Fu la storia di una nonna-mamma indiana che, per carenza di fondi economici e mancanza di uteri disponibili, decise di prestare il proprio alla figlia emigrata in Gran Bretagna, il primo caso a far riflettere la dottoressa Patel sulle enormi proporzioni dell’"akanksha", il grande desiderio in lingua gujarati. Il costante aumento dell’infertilità di coppia, il conseguente proliferare della domanda di gestanti d’appoggio e l’ampia fascia di disperazione raggiunta dagli strati più poveri dell’India è il resto della storia. Kelly McKee, 41 anni del Colorado, ha da poco varcato la soglia dell’Akanksha Infertility Clinic per sottoporsi all’estrazione degli ovuli. "Resterò qui per circa un mese con mio marito John. Poi ci vorranno altri 30 giorni per sapere se è andato tutto a buon fine" riferisce la donna. "Io invece sono venuta da sola e tornerò a New York solo dopo la nascita del mio bambino" le fa eco l’afroamericana Linda Remy. Al vicino hotel Rama Residency, diventato in pochi anni l’indirizzo temporaneo delle coppie in cerca di un figlio, c’è chi si trattiene soltanto il tempo necessario per le cure e chi si ferma per "vivere" l’intera gravidanza accanto alle gestanti. Certo è che queste ultime, sistemate in un edifico a due piani adiacente all’Akanksha chiamato "house of surrogate", vi restano dall’apertura della pratica medica fino a un mese prima del parto.
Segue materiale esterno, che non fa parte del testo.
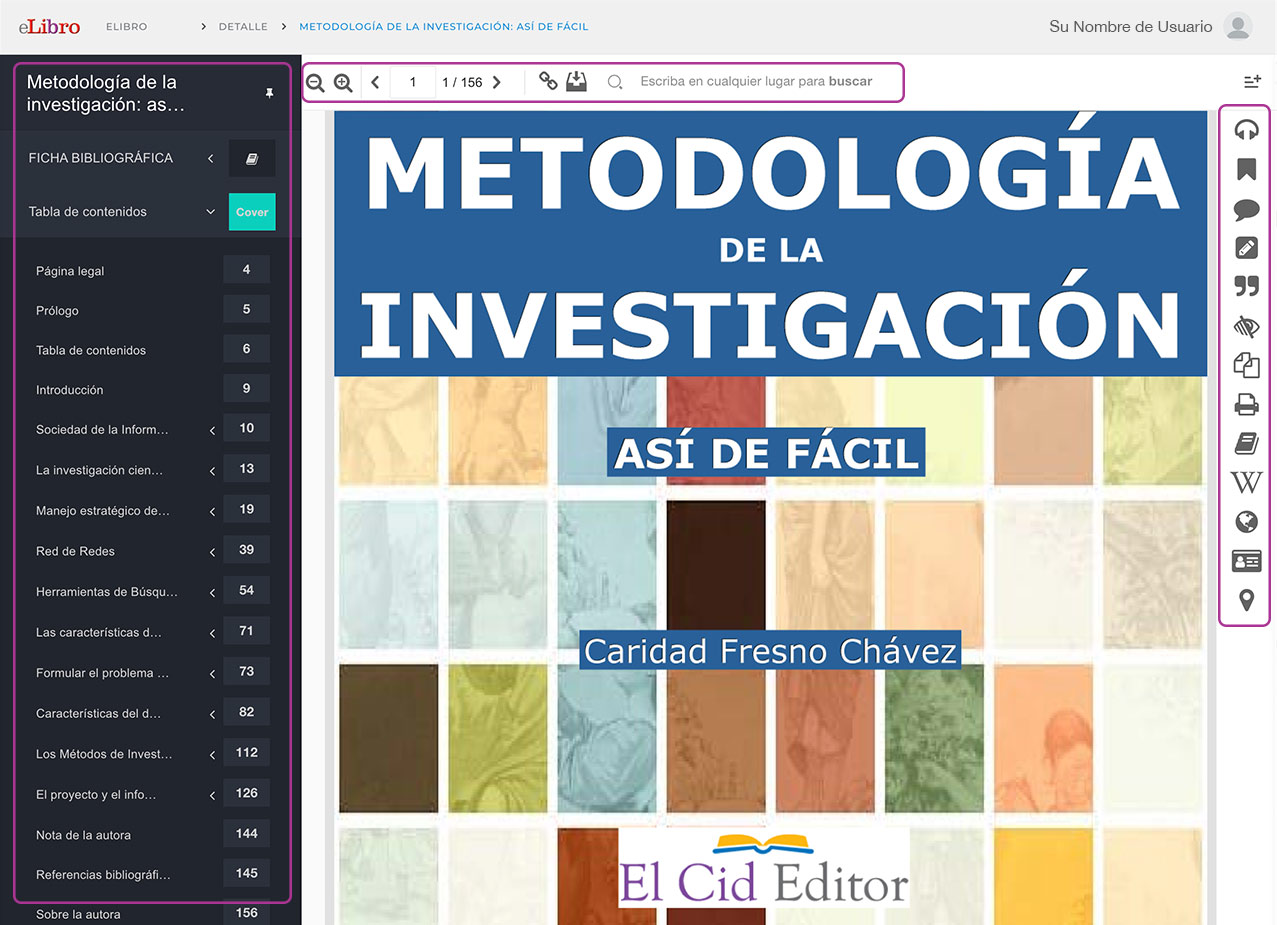Image resolution: width=1277 pixels, height=925 pixels.
Task: Toggle annotation visibility with the crossed eye icon
Action: pyautogui.click(x=1246, y=327)
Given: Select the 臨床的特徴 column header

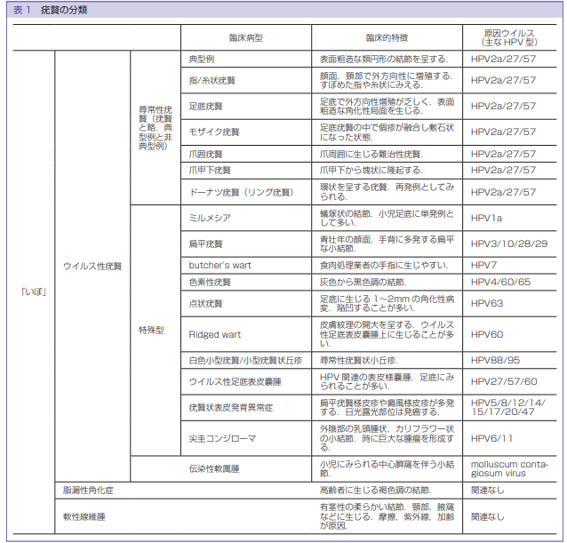Looking at the screenshot, I should [x=387, y=38].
Rigorosamente cesareo, perché le nascite devono essere programmate in modo tale che i futuri genitori possano presenziare con certezza (quasi) matematica al lieto evento. "All’inizio le ragazze trascorrevano la gravidanza nei loro villaggi" racconta Patel. "Ma ci siamo resi conto che il loro profondo stato di indigenza avrebbe inciso sulla salute del nascituro. Mi riferisco a malnutrizione, lavori pesanti, carenza di igiene, talvolta anche violenza".
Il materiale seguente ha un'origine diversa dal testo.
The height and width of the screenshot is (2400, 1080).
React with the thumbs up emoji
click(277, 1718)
La famiglia di Rekha, 27 anni, incinta di 6 mesi alla sua seconda maternità surrogata, ogni domenica fa visita alla clinica di Anand percorrendo a piedi i 30 chilometri che la separano dalla casa d’origine. "La nostra bambina ha solo tre anni e sua madre vive lontano da noi, ma ci servono i soldi per comprare una casa e per farla studiare" commenta il marito. Lì accanto, Gemayel, Salma, Shabanu e le altre madri surrogate provenienti dalle località più lontane trascorrono il tempo scrivendo sms, pregando e partecipando a laboratori di cucina, informatica, inglese o sartoria. "Superata la metà della gravidanza" spiega Aspita "la dottoressa Patel celebra una cerimonia di augurio per i bimbi che portiamo in grembo. Ci vestiamo con i sari più belli, ci trucchiamo gli occhi con il kajal e a ciascuna ragazza viene assegnato un nuovo nome. Tra una settimana mi chiameranno tutte Latika".
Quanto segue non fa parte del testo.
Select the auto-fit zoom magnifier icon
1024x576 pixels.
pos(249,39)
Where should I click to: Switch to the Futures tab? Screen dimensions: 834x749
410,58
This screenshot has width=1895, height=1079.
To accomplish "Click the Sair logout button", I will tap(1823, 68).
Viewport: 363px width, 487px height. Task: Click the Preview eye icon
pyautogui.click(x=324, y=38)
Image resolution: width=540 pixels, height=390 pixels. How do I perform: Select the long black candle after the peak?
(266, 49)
Nonostante le regole della clinica prevedano che le ragazze possano partorire per procura al massimo tre volte e debbano avere tra i 21 e i 35 anni e già almeno un figlio naturale, il distacco psicologico tra la partoriente e il nascituro resta ancora un gap difficile da affrontare. "Gli acquirenti sono una coppia di brasiliani" commenta con aria rassegnata Dariya mentre dalla sala parto escono due gemelli. "Il mio bambino avrà invece un papà e una mamma giapponesi" dice un’altra. Strano? No, rispondono in coro le ragazze. Ad Anand sembrano tutti felici: i neogenitori con i figli, le donne indiane con in tasca la dote per la famiglia e la dottoressa Patel per il capitale economico e "umano" dalla clinica. "Abbiamo già una bimba di 2 anni nata all’Akanksha Infertility Clinic" confessano i coniugi Dalal, expat indiani a Dubai. "Ora siamo tornati per avere un secondo figlio. Per noi è anche importante, finché sarà possibile, mantenere un rapporto con le ragazze. Non sappiamo se sarà un maschio o una femmina: in India, la pratica della determinazione prenatale del sesso è vietata". E se qualcuno sollevasse dei dubbi di carattere religioso sulla pratica, Patel ha la risposta pronta. "Fu proprio Lord Krishna il primo figlio della maternità surrogata". Le divine melodie del flauto di Krishna suonano anche per i bambini di Akanksha.